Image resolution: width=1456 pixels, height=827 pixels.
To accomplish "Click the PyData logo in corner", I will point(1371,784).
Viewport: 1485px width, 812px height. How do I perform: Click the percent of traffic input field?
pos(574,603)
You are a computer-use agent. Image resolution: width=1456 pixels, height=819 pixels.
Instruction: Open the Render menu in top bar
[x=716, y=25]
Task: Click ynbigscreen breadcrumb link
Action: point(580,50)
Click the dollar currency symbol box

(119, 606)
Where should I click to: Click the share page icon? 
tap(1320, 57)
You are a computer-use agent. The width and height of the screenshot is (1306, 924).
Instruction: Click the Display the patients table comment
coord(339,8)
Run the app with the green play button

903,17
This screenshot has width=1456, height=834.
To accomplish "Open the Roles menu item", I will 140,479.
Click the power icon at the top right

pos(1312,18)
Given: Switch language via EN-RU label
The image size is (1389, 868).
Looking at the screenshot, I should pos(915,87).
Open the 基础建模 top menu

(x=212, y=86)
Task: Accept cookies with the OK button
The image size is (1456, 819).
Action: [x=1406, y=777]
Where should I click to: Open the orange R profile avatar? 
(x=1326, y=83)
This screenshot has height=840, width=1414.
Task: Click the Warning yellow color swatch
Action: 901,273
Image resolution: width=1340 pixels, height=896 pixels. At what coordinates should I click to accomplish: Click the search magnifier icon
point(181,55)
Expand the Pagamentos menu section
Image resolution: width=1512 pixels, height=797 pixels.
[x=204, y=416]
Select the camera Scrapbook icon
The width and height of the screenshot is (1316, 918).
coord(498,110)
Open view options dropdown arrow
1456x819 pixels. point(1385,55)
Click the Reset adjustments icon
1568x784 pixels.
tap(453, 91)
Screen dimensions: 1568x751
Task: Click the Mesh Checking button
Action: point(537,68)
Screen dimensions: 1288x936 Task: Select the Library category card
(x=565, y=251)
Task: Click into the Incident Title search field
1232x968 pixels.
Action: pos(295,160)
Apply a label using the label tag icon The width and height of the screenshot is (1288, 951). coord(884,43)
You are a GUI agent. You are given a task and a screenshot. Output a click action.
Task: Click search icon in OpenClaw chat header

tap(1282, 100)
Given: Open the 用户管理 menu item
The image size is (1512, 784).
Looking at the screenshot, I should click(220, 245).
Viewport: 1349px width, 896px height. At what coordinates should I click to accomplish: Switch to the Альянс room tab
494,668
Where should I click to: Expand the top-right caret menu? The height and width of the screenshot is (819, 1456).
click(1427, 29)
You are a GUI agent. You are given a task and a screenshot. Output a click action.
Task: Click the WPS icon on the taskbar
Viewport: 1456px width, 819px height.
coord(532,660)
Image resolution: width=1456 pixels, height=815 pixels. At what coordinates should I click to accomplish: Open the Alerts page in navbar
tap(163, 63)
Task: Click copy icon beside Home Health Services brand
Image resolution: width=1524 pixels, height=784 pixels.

============

Problem details
In the listing above, find the line containing "Viewport: 1349px width, 896px"; that line and every line after it, through the last, are to be retyped exactly.

Exercise result
Viewport: 1349px width, 896px height. At what coordinates should I click to accomplish: Switch to the Альянс room tab
494,668
Where should I click to: Expand the top-right caret menu? The height and width of the screenshot is (819, 1456).
click(1427, 29)
You are a GUI agent. You are given a task and a screenshot. Output a click action.
Task: Click the WPS icon on the taskbar
Viewport: 1456px width, 819px height.
coord(532,660)
Image resolution: width=1456 pixels, height=815 pixels. At what coordinates should I click to accomplish: Open the Alerts page in navbar
tap(163, 63)
Task: Click copy icon beside Home Health Services brand
Image resolution: width=1524 pixels, height=784 pixels.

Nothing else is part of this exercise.